[Data extracted from a collection]
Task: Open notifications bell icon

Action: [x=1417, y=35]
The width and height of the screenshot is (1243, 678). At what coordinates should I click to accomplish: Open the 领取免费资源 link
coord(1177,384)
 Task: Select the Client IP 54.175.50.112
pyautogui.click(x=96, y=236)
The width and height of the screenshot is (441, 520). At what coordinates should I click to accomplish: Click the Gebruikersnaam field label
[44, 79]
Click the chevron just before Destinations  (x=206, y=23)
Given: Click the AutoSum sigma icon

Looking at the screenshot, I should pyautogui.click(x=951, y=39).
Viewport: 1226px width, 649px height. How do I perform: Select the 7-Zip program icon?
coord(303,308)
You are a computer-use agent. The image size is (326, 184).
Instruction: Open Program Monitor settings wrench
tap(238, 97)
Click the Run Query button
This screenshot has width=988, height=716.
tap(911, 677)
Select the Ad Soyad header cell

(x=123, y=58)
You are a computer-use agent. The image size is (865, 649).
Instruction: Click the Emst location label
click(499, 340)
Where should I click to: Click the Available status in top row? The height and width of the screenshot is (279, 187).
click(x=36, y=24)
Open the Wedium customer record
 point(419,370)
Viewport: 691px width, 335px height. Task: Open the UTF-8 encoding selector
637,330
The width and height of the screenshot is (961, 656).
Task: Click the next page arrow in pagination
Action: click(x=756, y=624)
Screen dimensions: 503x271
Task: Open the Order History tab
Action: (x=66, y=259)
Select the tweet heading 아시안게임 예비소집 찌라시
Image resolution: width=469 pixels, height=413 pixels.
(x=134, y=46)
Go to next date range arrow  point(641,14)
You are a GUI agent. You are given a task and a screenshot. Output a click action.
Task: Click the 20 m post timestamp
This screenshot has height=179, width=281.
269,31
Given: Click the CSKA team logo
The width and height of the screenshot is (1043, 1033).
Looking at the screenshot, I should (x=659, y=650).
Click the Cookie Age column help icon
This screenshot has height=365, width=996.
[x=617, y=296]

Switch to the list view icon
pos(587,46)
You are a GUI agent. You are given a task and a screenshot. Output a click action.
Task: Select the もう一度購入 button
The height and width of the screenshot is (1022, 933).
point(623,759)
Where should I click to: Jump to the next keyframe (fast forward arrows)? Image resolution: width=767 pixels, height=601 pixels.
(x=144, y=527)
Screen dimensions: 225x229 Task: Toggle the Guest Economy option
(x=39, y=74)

**TASK REQUIREMENTS:** Verbatim reproduction of the entries is required.

**TASK OUTPUT:**
Task: Open notifications bell icon

Action: [x=1417, y=35]
The width and height of the screenshot is (1243, 678). At what coordinates should I click to accomplish: Open the 领取免费资源 link
coord(1177,384)
 Task: Select the Client IP 54.175.50.112
pyautogui.click(x=96, y=236)
The width and height of the screenshot is (441, 520). At what coordinates should I click to accomplish: Click the Gebruikersnaam field label
[44, 79]
Click the chevron just before Destinations  (x=206, y=23)
Given: Click the AutoSum sigma icon

Looking at the screenshot, I should pyautogui.click(x=951, y=39).
Viewport: 1226px width, 649px height. How do I perform: Select the 7-Zip program icon?
coord(303,308)
You are a computer-use agent. The image size is (326, 184).
Instruction: Open Program Monitor settings wrench
tap(238, 97)
Click the Run Query button
This screenshot has width=988, height=716.
tap(911, 677)
Select the Ad Soyad header cell

(x=123, y=58)
You are a computer-use agent. The image size is (865, 649).
Instruction: Click the Emst location label
click(499, 340)
Where should I click to: Click the Available status in top row? The height and width of the screenshot is (279, 187).
click(x=36, y=24)
Open the Wedium customer record
 point(419,370)
Viewport: 691px width, 335px height. Task: Open the UTF-8 encoding selector
637,330
The width and height of the screenshot is (961, 656).
Task: Click the next page arrow in pagination
Action: click(x=756, y=624)
Screen dimensions: 503x271
Task: Open the Order History tab
Action: (x=66, y=259)
Select the tweet heading 아시안게임 예비소집 찌라시
Image resolution: width=469 pixels, height=413 pixels.
(x=134, y=46)
Go to next date range arrow  point(641,14)
You are a GUI agent. You are given a task and a screenshot. Output a click action.
Task: Click the 20 m post timestamp
This screenshot has height=179, width=281.
269,31
Given: Click the CSKA team logo
The width and height of the screenshot is (1043, 1033).
Looking at the screenshot, I should (x=659, y=650).
Click the Cookie Age column help icon
This screenshot has height=365, width=996.
[x=617, y=296]

Switch to the list view icon
pos(587,46)
You are a GUI agent. You are given a task and a screenshot. Output a click action.
Task: Select the もう一度購入 button
The height and width of the screenshot is (1022, 933).
point(623,759)
Where should I click to: Jump to the next keyframe (fast forward arrows)? Image resolution: width=767 pixels, height=601 pixels.
(x=144, y=527)
Screen dimensions: 225x229 Task: Toggle the Guest Economy option
(x=39, y=74)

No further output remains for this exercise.